Hess began working him in September, but Cooperstown Hero suffered another minor setback and couldn't work again until this January. Hess had to plan works carefully because of wet track conditions but finally got Cooperstown Hero to the races.

"If he'd gotten claimed, I would have lost money," Hess said. "Now that he's won, it's a different game. I originally thought about starting him long. He's long-striding, and I might look for a seven-furlong race at Santa Anita."

Turfer favored on main track

Six 4-year-old fillies meet in Wednesday's Golden Gate Fields feature, a $25,000 claimer at 1 1/16 miles.

Turf specialist Alalila should be the one to beat, even though the race will be contested on the main track. She beat a field of $32,000 claimers two back and is pitted against her own age group today.

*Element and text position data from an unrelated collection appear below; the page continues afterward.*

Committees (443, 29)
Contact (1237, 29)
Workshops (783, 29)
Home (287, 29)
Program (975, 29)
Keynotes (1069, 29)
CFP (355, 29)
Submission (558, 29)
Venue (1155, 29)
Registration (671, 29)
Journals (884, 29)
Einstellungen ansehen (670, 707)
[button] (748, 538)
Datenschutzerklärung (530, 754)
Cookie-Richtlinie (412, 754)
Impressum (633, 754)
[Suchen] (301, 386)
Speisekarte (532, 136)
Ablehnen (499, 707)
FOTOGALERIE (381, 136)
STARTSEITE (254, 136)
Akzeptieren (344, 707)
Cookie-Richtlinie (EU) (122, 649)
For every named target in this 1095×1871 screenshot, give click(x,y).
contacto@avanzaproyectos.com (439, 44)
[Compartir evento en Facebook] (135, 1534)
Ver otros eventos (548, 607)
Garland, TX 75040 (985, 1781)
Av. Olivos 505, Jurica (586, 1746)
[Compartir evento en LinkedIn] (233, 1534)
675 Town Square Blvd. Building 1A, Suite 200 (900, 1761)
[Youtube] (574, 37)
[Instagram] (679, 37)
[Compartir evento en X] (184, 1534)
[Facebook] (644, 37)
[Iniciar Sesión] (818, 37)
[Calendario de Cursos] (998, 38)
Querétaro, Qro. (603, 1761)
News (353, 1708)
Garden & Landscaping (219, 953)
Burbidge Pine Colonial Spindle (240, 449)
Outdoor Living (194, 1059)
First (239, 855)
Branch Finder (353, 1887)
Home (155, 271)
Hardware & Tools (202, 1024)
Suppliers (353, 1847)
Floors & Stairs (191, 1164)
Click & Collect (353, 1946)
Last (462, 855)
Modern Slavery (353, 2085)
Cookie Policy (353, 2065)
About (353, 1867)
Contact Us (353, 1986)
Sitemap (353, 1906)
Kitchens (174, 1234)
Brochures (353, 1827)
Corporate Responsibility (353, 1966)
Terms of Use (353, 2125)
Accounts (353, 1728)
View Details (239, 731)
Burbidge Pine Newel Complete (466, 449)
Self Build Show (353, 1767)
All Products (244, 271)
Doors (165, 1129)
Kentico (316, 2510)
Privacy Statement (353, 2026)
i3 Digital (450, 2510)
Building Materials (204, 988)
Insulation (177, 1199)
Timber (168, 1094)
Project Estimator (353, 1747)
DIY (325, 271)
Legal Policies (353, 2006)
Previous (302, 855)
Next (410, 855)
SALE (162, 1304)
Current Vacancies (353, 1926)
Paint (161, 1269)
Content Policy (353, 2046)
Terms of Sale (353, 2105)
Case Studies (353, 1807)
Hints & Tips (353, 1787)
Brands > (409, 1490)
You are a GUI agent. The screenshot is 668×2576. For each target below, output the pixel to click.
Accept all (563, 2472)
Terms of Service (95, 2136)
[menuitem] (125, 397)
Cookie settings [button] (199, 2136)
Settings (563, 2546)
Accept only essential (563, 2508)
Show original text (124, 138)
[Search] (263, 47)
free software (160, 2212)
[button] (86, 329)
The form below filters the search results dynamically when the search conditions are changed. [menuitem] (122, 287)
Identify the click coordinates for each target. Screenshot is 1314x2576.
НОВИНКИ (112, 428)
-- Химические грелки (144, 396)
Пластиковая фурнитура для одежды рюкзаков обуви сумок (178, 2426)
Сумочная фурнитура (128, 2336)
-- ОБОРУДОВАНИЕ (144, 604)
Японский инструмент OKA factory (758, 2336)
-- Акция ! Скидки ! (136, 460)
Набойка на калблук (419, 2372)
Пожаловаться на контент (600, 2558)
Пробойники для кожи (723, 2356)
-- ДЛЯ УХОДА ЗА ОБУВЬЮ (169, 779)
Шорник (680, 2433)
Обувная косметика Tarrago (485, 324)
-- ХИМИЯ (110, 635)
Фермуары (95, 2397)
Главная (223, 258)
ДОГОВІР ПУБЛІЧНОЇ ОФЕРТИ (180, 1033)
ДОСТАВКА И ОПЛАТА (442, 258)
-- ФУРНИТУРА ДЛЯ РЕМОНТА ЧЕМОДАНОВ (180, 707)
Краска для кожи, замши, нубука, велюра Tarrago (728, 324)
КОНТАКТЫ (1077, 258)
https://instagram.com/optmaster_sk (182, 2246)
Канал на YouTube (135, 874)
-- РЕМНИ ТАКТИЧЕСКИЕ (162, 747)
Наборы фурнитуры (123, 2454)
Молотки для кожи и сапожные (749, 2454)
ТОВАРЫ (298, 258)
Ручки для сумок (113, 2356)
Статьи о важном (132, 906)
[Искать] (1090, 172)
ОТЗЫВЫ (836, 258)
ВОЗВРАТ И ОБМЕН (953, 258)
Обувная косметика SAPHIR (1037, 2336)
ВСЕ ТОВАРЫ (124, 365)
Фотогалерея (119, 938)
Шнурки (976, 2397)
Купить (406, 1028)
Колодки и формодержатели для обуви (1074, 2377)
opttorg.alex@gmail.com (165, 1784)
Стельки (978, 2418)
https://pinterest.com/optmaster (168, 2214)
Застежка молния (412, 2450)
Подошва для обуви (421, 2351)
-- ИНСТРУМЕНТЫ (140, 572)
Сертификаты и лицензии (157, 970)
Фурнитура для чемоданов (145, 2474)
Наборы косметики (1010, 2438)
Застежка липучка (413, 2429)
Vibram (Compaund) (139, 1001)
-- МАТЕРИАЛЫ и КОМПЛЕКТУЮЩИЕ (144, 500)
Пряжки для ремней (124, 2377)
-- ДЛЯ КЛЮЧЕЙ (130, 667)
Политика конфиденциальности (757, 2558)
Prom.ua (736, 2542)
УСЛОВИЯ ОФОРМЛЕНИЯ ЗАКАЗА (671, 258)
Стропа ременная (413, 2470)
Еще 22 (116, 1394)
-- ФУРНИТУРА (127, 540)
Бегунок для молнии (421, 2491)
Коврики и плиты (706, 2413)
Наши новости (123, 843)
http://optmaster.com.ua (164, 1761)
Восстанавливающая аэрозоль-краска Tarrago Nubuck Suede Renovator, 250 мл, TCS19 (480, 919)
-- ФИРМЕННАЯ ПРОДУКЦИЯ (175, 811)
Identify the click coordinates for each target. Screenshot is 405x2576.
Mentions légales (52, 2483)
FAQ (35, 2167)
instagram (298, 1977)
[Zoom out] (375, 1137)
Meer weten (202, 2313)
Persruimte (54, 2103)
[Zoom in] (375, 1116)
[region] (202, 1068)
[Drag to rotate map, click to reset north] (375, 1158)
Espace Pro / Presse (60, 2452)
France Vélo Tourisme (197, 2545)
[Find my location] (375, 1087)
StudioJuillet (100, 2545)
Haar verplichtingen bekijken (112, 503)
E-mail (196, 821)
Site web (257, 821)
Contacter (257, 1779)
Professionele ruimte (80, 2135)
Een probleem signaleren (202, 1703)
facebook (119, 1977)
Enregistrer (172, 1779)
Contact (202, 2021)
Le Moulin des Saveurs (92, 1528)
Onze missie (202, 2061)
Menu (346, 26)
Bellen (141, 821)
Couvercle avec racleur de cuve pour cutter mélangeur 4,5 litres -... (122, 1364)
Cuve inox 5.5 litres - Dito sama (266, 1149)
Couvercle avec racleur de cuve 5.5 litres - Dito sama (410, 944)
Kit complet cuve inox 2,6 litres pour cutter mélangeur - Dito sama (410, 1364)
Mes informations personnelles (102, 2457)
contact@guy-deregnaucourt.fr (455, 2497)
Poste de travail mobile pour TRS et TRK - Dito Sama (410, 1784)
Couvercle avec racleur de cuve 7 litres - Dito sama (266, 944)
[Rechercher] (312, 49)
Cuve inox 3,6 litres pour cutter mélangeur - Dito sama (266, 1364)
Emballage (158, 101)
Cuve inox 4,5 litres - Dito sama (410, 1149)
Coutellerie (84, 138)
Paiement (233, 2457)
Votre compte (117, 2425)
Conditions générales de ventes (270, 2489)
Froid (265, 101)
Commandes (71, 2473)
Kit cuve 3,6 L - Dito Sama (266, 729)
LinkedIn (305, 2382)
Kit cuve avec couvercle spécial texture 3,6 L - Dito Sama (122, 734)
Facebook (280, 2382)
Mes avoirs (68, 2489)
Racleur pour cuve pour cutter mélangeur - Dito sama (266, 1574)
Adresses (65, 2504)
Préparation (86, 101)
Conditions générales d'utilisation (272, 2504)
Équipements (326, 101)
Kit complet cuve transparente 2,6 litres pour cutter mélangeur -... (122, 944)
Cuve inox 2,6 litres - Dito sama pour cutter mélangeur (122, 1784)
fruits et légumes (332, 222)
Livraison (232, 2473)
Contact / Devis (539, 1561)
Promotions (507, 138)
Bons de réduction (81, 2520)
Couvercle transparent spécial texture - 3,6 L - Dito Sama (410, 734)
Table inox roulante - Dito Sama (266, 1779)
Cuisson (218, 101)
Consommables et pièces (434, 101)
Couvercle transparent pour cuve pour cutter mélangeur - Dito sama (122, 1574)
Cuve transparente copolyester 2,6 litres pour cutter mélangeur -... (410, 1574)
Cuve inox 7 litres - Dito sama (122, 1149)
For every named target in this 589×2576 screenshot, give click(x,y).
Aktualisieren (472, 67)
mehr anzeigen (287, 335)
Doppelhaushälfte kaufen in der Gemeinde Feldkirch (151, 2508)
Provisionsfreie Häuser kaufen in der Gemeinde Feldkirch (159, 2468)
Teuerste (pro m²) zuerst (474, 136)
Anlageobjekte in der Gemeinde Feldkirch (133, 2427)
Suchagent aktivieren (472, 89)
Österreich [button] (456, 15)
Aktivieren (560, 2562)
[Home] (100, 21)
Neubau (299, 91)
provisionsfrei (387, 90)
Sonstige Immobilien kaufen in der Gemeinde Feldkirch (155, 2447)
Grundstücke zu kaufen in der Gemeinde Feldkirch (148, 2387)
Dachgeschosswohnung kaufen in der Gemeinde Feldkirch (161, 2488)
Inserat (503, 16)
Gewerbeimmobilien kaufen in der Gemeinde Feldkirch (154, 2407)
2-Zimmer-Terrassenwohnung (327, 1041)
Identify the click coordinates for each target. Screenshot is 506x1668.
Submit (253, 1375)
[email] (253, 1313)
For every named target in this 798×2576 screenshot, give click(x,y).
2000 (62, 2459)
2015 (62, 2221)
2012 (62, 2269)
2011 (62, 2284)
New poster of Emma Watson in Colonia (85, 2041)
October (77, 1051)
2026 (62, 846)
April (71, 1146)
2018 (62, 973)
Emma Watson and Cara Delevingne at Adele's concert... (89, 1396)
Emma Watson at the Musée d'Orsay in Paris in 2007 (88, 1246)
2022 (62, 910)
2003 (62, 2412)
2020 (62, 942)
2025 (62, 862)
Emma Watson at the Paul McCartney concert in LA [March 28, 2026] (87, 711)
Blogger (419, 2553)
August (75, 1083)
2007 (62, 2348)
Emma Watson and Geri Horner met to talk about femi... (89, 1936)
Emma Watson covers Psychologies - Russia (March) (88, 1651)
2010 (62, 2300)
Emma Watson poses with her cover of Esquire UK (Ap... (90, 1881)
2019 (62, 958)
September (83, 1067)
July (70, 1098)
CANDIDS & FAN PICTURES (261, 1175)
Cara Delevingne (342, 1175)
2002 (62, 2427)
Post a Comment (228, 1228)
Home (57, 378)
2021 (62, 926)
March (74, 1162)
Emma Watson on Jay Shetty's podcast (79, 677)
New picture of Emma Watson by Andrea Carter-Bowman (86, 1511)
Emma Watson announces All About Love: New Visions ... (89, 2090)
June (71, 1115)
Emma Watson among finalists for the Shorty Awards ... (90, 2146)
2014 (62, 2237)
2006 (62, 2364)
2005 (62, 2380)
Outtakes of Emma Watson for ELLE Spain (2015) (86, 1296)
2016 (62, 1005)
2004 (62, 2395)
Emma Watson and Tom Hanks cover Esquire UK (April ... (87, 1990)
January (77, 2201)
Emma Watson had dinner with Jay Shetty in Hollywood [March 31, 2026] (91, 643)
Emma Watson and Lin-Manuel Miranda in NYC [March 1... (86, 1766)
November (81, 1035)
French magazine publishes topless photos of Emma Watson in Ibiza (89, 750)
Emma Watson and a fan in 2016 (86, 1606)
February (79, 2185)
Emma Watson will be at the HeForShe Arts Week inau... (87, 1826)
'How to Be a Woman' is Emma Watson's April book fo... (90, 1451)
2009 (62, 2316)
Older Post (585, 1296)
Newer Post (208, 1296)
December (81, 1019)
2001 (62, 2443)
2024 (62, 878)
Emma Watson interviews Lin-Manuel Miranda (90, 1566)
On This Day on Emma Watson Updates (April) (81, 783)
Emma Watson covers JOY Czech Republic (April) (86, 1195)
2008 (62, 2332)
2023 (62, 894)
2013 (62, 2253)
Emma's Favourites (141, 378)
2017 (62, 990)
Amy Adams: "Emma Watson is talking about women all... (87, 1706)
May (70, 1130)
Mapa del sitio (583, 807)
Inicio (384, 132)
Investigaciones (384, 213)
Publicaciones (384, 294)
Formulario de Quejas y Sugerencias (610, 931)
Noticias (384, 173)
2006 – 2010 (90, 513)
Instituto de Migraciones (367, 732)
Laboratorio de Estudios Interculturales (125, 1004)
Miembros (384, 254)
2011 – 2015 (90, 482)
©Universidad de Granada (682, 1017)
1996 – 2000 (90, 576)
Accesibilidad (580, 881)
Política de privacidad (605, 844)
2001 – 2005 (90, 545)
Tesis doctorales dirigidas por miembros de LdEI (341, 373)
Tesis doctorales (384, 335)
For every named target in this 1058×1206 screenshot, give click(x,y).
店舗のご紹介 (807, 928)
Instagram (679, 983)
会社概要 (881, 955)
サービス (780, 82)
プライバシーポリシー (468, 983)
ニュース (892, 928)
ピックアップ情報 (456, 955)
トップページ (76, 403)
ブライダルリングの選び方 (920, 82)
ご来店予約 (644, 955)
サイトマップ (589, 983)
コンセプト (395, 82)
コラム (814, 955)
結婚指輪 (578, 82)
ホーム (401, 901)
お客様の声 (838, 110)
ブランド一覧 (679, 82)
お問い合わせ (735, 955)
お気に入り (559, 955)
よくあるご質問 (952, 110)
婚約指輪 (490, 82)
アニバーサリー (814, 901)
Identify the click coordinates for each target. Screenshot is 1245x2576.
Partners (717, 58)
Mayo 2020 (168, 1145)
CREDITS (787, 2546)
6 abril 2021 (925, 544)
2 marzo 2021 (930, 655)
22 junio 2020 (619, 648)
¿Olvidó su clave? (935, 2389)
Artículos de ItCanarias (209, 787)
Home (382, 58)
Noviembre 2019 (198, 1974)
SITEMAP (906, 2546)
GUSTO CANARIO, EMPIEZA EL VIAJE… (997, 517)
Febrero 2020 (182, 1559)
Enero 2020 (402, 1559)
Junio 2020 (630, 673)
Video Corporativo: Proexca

She comes from off the pace, but the race should be contentious early, with Lonesome Knight and A Reel Tizzy vying for the lead and Tender Trap and Gonetothedoctor sitting close.

Turf racing resumes Wednesday, with the first grass race in more than one month. Ec Lady looks the one to beat in a field of five fillies and mares going 1 1/16 miles in a $12,500 starter allowance.

Track legend Red Lowry dies

F.A. "Red" Lowry, a former Golden Gate Fields track superintendent and trainer for more than 40 years, died in his Phoenix, Ariz., home of a heart attack last month. A New Jersey native, Lowry was 71.